== TEXT SHOWN ==

Years ago, while in the waiting room of her doctor’s office, Mercedes Caballero picked up a magazine all about City of Hope. “I read about the miracles they perform and the charitable work they do. I was so impressed,” she says.
That’s how her support started — with small donations over the years that, in turn, brought communications that furthered her understanding of City of Hope’s work. “I just love the place,” she exclaims. “The scientific work and the compassion for patients are remarkable. It’s an incredible place. And a peaceful place, too. I see that City of Hope patients don’t feel hospitalized, because they have the opportunity to walk in the beautiful gardens,” she says.
Mercedes has decided to ensure her support continues long into the future by making a bequest in her will to benefit City of Hope. “I don’t know anyone who was a patient at City of Hope,” she says, “but I feel a moral obligation to help. That sense of moral obligation came from my family; they were immigrants from Spain and Italy who settled in Guatemala. They were foreigners themselves at one time, so they understood the need to help people who were struggling. And they did it in a very private way. I learned from their example.”
When asked why she agreed to be profiled and why City of Hope is one of only three charities included in her estate, Mercedes is sure of her answer: “I want to do what I can. I have done my research and I know the funds I give will be put to good use at City of Hope.”
Sadly, Mercedes has passed away, but her kindness lives on through the patients and families her legacy gift is helping.

===

**TASK**
Repeat word for word the part of the story about Mercedes Caballero's gift to City of Hope that begins with the words containing "When asked why" and ends with "gift is helping.".

== DATA SEGMENT ==

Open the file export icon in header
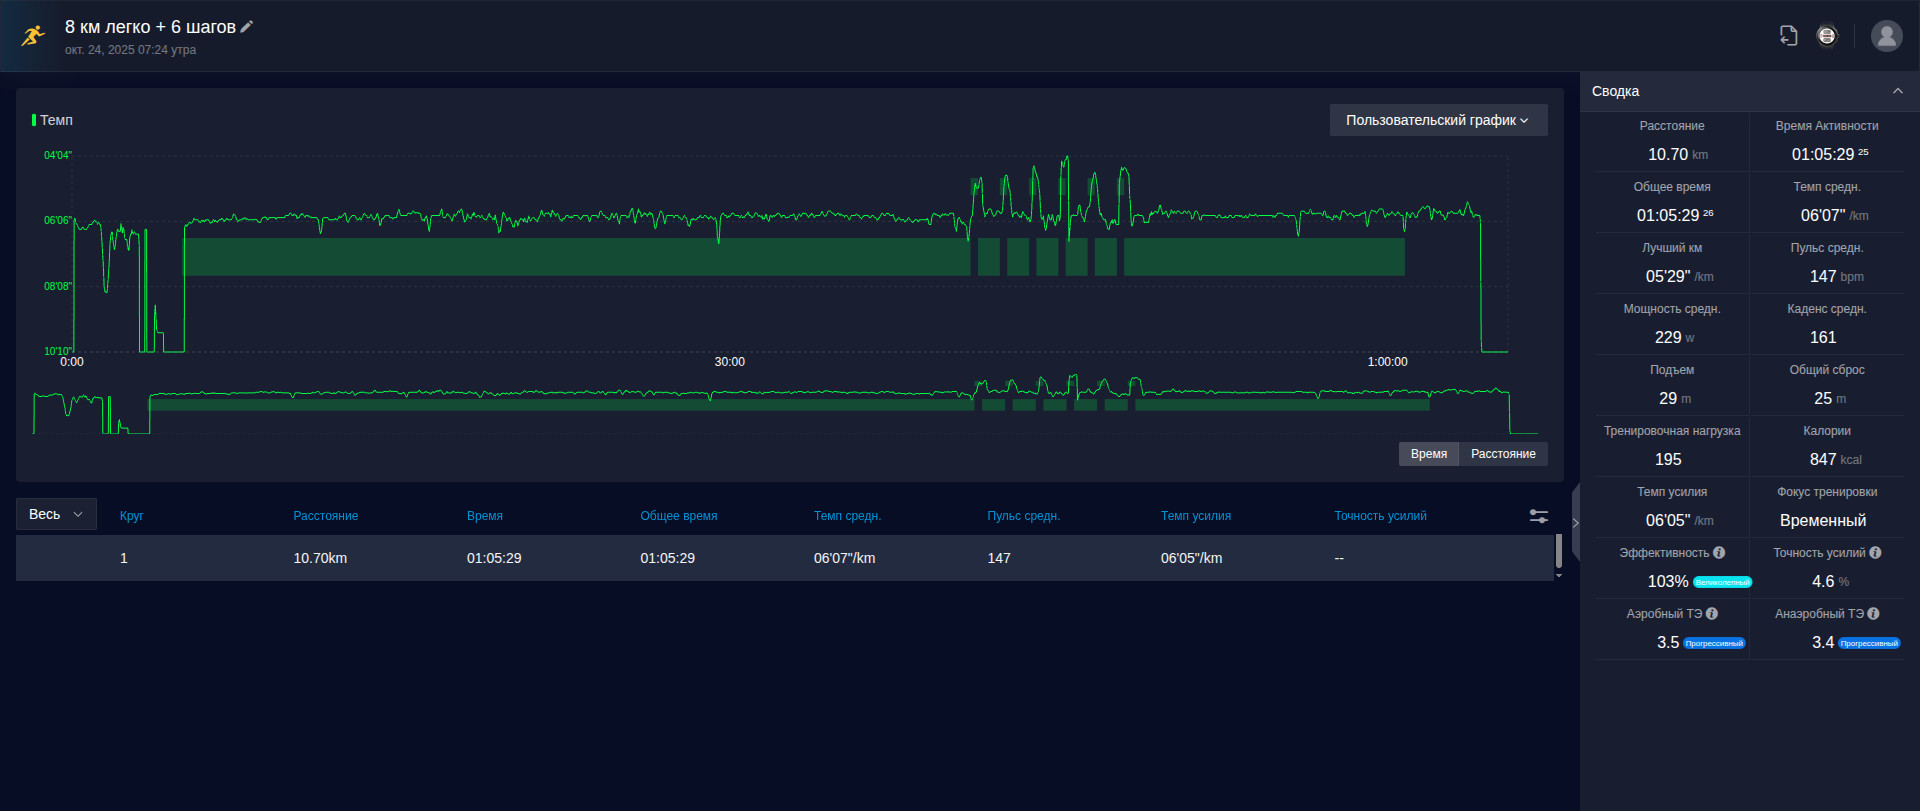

===

**SOLUTION TO THIS EXERCISE**
When asked why she agreed to be profiled and why City of Hope is one of only three charities included in her estate, Mercedes is sure of her answer: “I want to do what I can. I have done my research and I know the funds I give will be put to good use at City of Hope.”
Sadly, Mercedes has passed away, but her kindness lives on through the patients and families her legacy gift is helping.